(Given problem):
Number the records as a list, starting with the line with "Screen dimensions: 591x388" and going on through the line with "Action: coord(697,627)", both included, with blank lines dropped and the pictures left out.

(Given records):
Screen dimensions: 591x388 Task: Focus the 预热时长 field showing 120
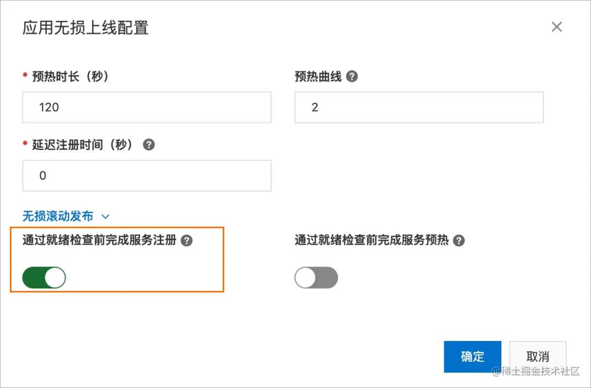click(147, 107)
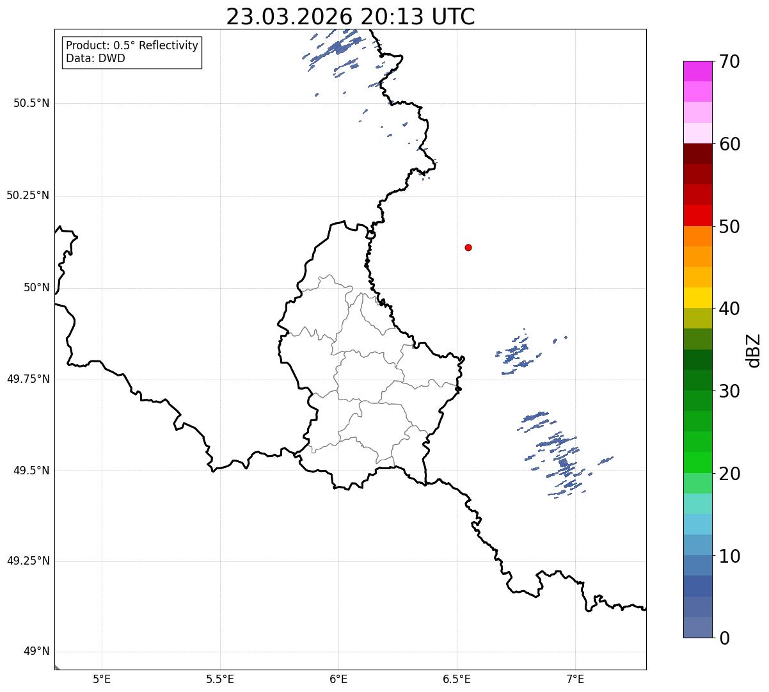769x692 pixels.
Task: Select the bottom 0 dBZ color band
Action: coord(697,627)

--

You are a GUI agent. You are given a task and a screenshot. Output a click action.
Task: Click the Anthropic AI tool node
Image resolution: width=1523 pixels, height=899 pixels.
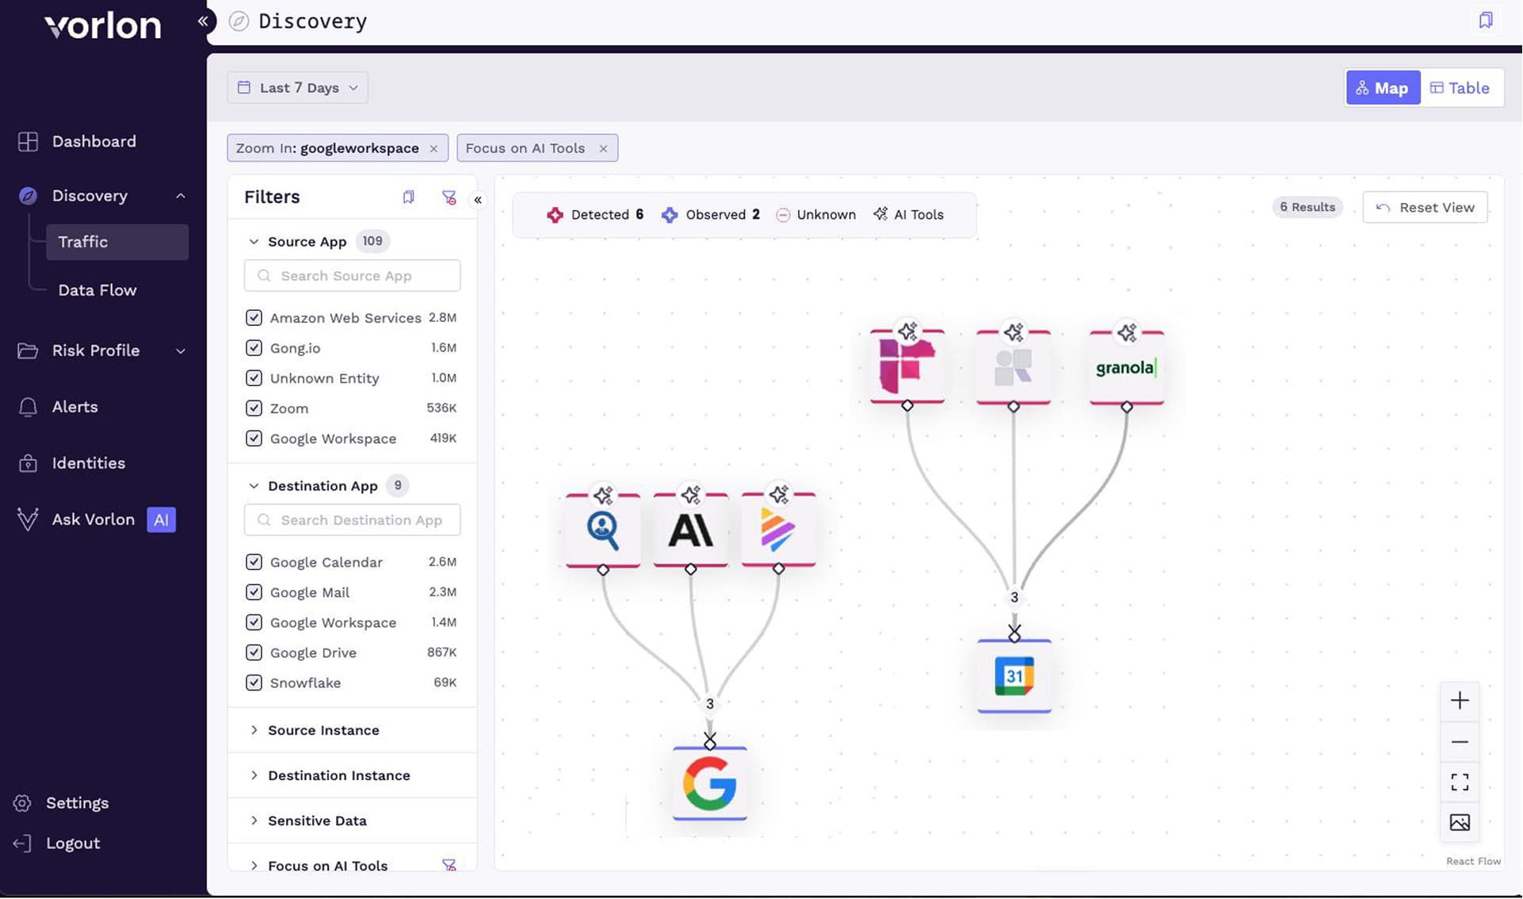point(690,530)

==

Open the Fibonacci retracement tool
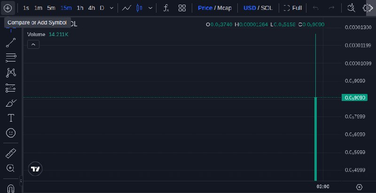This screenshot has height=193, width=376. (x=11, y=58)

(Answer to the task):
1. Screen dimensions: 591x388 Task: Focus the 预热时长 field showing 120
2. click(147, 107)
3. 769x692 pixels.
4. Task: Select the bottom 0 dBZ color band
5. Action: coord(697,627)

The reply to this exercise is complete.